The top of Sam's head was the only thing visible on screen, her wild ponytails swinging around the bottom of the frame. But the audio was crystal clear, and Freddie listened to it over and over.

What was it about the stupid lunchbox that made her so crazy? And she called it Drake, like it was a person! Freddie didn't think that was normal, that's for sure. Okay, it was something she cared about, obviously. Why, he had no idea. Girls could get kind of nuts about pop stars, and Drake Parker was an up and coming musician from San Diego. But just because he probably didn't have a huge run of lunchboxes was no reason to nearly have an embolism about one getting broken.

Maybe if he showed Sam what an amazing iCrushIt it had been, she'd get over it. If he thought about it that way, the episode with his phone getting crushed was pretty great, too. But as he listened to her shout over and over about her mom getting it for her, Freddie came to the realization that Sam just getting over it wouldn't happen.

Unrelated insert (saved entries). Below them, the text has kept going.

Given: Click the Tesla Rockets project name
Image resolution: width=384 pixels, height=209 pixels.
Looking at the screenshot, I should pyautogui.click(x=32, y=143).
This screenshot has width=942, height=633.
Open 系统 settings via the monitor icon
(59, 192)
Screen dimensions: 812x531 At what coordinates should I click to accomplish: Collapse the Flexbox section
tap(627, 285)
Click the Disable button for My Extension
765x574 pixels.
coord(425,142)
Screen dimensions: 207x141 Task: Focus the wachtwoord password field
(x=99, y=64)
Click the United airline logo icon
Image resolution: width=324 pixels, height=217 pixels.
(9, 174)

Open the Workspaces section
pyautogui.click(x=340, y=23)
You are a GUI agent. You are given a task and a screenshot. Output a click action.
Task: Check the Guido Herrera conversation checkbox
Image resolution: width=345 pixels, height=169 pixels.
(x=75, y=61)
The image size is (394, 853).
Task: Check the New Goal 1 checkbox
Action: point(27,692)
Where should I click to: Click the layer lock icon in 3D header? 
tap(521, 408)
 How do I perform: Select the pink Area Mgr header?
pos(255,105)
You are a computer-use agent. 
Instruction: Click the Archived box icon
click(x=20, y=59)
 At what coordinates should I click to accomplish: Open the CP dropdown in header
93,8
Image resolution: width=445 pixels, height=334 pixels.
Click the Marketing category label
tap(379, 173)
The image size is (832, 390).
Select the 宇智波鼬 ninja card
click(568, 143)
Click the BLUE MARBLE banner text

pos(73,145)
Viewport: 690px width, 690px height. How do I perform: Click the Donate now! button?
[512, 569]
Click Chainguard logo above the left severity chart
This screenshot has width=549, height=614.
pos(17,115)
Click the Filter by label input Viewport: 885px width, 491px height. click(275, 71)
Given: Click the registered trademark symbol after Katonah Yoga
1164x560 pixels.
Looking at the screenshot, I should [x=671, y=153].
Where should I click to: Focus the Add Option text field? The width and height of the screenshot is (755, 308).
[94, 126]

The red numbers on his bedside clock flipped to 12:00. In seven hours, Freddie would have to get up and deal with a Sam who wanted him dead, a Carly who would likely never speak to him again, and the potential fate of getting kicked off of iCarly. That made him reconsider his options.

Freddie scrolled back through the timeline of the iCrushIt video until he got a good frame of Spencer's face, looking down at Freddie pinned on the floor. He looked hurt; there was no other word for it.

It wasn't hard at all for Freddie to sneak past his mother asleep on the living room couch, the television muted. He padded over and pulled a blanket up around her shoulders. Then, he stepped out into the hallway and took a deep breath. Three knocks, a pause, and then Spencer's voice came through the door. "Carly's in bed, Freddie."

"I know, I checked her IM status. I wanted to talk to you."

Spencer opened the door after maybe half a minute, but didn't invite Freddie in. He had a mop in his hand. "You should clean up the studio."

The mop made a splooshing noise as Freddie dunked it into the bucket and swirled it around. He'd grown used to helping the girls clean up the iCarly studio after some of the messier bits on the show, but pimento cheese and crusty chocolate milk were new experiences. Thrilling, thought Freddie, as he pushed the mop around.

"I'm not going to put it up on the site," he said, not looking at Spencer, who was leaning against the window with his arms crossed.

"Good. And I'm not going to do any more crushing for you guys, either."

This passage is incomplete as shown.